Proposal TrackPanel Evolution
|Proposal pages help us get from feature requests into actual plans. This proposal page is about a radical change to the TrackPanel.|
Proposal pages are used on an ongoing basis by the Audacity development team and are open to edits from visitors to the wiki. They are a good way to get community feedback on a proposal.
- Note: Proposals for Google Summer of Code projects are significantly different in structure, are submitted via Google's web app and may or may not have a corresponding proposal page.
This proposal is a bit different to most proposals.
The intent is to find an evolutionary path to a major reworking of the TrackPanel. The proposal suggests a way to make changes safely and incrementally, without taking a step backwards in stability. Refactoring TrackPanel has been acting as a log-jam to GUI development and needs to be addressed. Some of the possible new behaviors that work on track panel will facilitate are shown in the experiments.
The approach is to make a completely new TrackPanel as a plug-in, and do all the experimenting in that. This new TrackPanel is an optional extra that can run alongside the existing one. Initially it will be used for features that the existing TrackPanel does not offer. Eventually it will have enough functionality that the 'old' TrackPanel can be retired. On the way, some important features will get folded into the old TrackPanel so that they are there even for those who choose not to use the optional plug-in.
- James Crook
- Vaughan Johnson
- Leland Lucius
Some Changes we Want
Lots and lots of upgrades to tracks, that would overload the current track panel.

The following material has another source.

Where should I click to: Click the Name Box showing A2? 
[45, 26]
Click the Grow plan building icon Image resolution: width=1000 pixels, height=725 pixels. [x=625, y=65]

- API: for registering a track type. This will allow new track types to arrive as plug-ins.
- Ruler tracks: enhanced version, and making it a track allows us to have more than one ruler/scale in a project.
- MIDI tracks: based initially on Roger's code, recast as a plug-in.

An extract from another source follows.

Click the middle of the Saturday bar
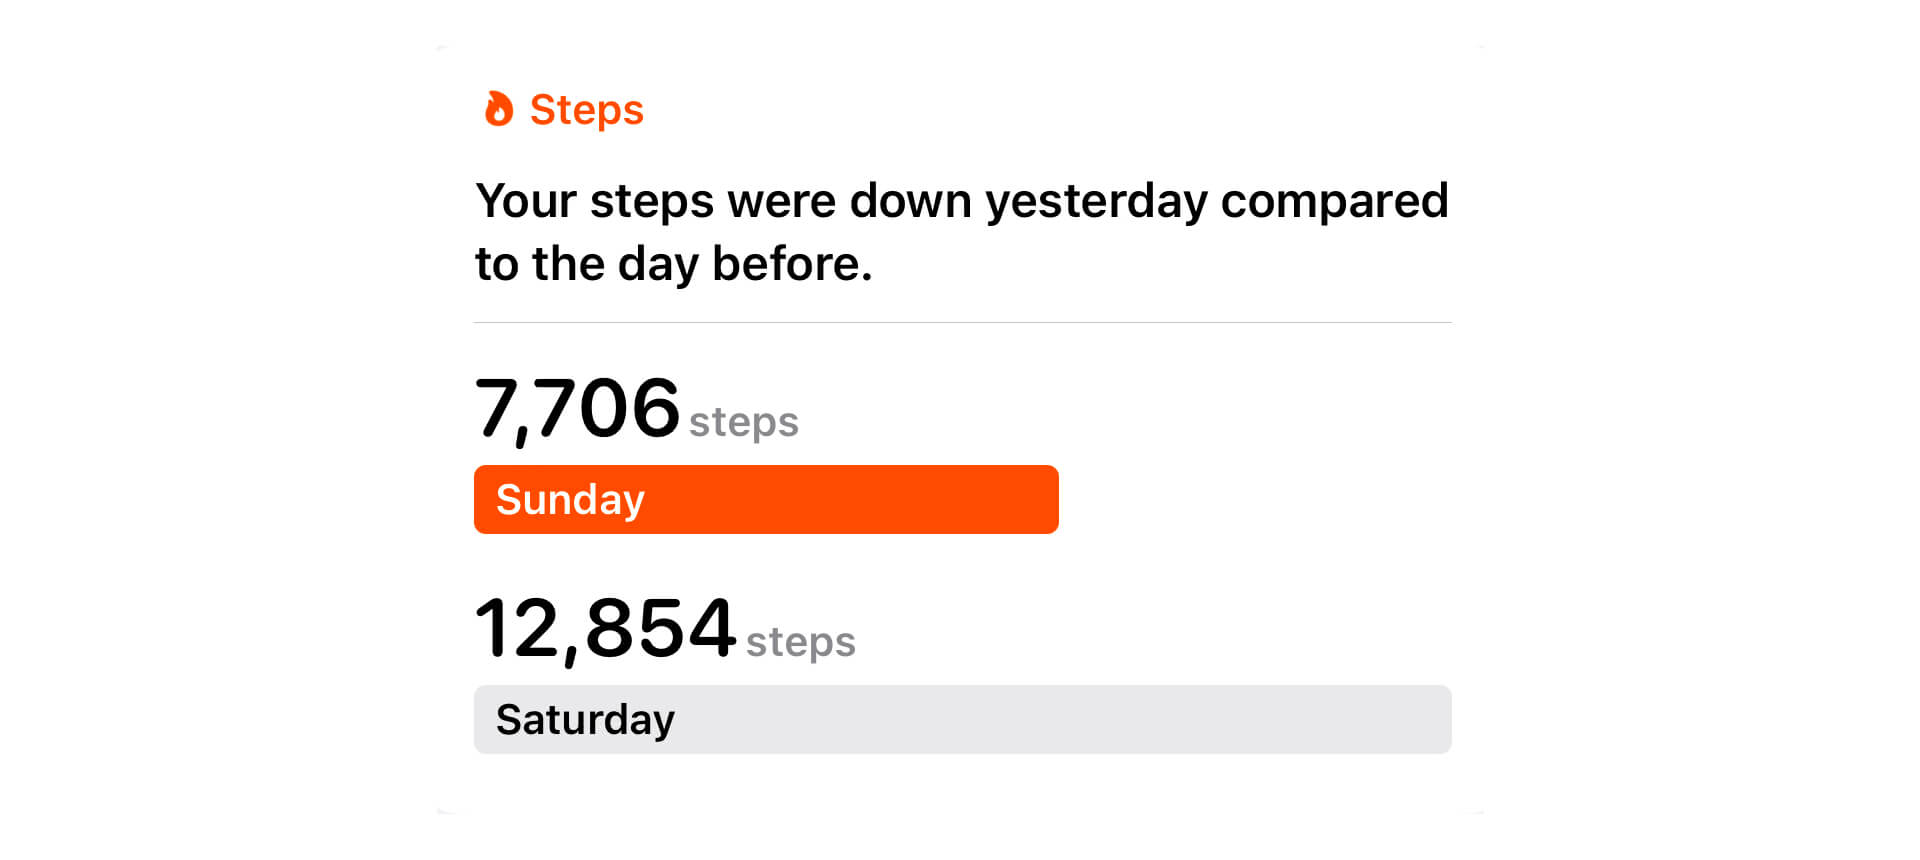This screenshot has height=860, width=1920. coord(962,719)
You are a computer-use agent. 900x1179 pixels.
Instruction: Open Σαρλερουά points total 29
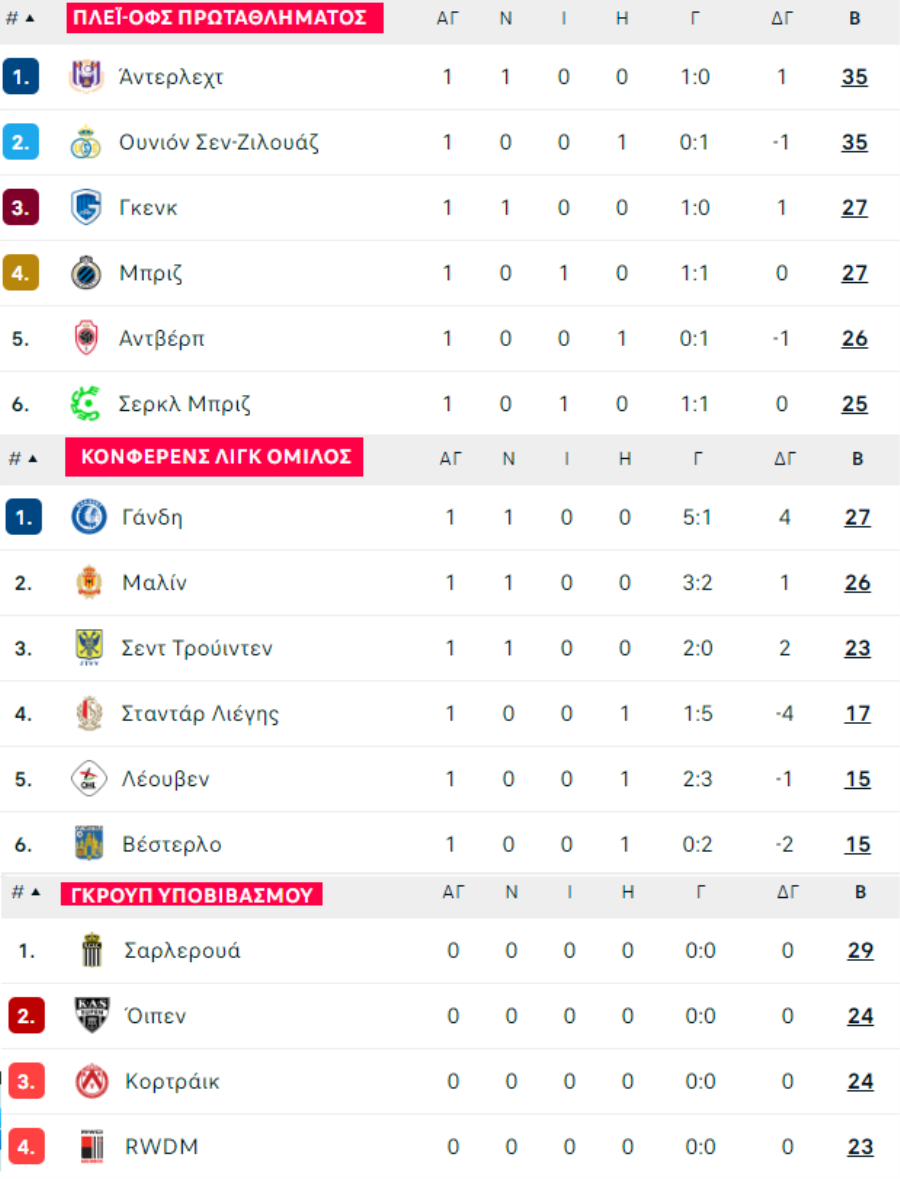point(860,950)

- Diff track: see Proposal Audio Diff, initially just the display side of this.
- Source separation Track: see Proposal Source Separation, initially just the display side of this and a Lo-pass/Hi-pass filter pair.
- Automation Tracks: used for example to control echo delay or a panning that varies with time.
- Computed Data: show a graph that is calculated in some way, rather than being stored.
- Multiple channels and modes: on the same track. For example show spectrum view and waveform view of the same mono audio in the one track - or show tracks for surround sound.
- Overlays: ability to show labels on top of a waveform, or add a draggable 'threshold' marker to a track.
- Themability: see Proposal New Skins.
- Discontinuous Selections: for Proposal Select Then Act.
- Fixed Cursor, Moving Wave: a mode, mostly for playback, where the cursor stays fixed, that can make editing easier.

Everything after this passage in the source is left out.